Where in the records does the word "computer" appear? Copy each line that holds it.
- Opening Delimiter -
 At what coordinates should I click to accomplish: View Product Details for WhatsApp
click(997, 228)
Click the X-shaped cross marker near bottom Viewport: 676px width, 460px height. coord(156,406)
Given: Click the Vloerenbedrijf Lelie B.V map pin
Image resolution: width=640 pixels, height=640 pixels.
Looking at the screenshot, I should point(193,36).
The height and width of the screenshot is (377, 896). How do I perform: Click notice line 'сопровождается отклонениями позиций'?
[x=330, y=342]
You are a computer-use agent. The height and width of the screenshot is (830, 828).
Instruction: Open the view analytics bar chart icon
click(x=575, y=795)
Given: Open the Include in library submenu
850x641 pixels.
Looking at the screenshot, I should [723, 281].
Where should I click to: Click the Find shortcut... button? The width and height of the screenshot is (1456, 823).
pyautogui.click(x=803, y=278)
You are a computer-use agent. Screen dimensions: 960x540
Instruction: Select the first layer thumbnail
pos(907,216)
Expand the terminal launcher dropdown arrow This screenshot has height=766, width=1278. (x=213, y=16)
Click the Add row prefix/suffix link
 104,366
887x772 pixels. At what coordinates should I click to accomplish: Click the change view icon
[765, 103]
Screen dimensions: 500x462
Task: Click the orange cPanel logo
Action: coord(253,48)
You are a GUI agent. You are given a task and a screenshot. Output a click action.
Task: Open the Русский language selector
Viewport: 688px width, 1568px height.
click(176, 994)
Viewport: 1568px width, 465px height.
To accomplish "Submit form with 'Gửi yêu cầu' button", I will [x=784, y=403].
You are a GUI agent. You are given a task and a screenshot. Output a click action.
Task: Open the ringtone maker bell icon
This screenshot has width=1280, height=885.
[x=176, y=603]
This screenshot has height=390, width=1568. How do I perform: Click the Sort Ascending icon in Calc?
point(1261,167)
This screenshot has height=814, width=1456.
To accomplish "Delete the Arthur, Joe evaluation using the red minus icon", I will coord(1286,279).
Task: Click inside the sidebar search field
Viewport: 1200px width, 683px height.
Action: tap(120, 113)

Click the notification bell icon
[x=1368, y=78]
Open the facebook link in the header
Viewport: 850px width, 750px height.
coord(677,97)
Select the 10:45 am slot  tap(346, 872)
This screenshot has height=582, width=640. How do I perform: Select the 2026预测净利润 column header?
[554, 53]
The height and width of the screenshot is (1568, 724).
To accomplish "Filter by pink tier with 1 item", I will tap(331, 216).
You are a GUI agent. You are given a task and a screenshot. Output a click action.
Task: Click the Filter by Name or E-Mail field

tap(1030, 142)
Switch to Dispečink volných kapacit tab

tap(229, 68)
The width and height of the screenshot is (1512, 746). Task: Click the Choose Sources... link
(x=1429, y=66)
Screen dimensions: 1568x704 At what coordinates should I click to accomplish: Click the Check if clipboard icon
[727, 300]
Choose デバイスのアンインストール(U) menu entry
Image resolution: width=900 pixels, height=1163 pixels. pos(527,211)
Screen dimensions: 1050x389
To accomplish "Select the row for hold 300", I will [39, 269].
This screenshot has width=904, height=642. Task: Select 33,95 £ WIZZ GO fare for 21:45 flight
- Closing Delimiter -
#### [Exercise solution]
You are a computer-use agent. The height and width of the screenshot is (830, 828).
You are a computer-use agent. Screen dimensions: 960x540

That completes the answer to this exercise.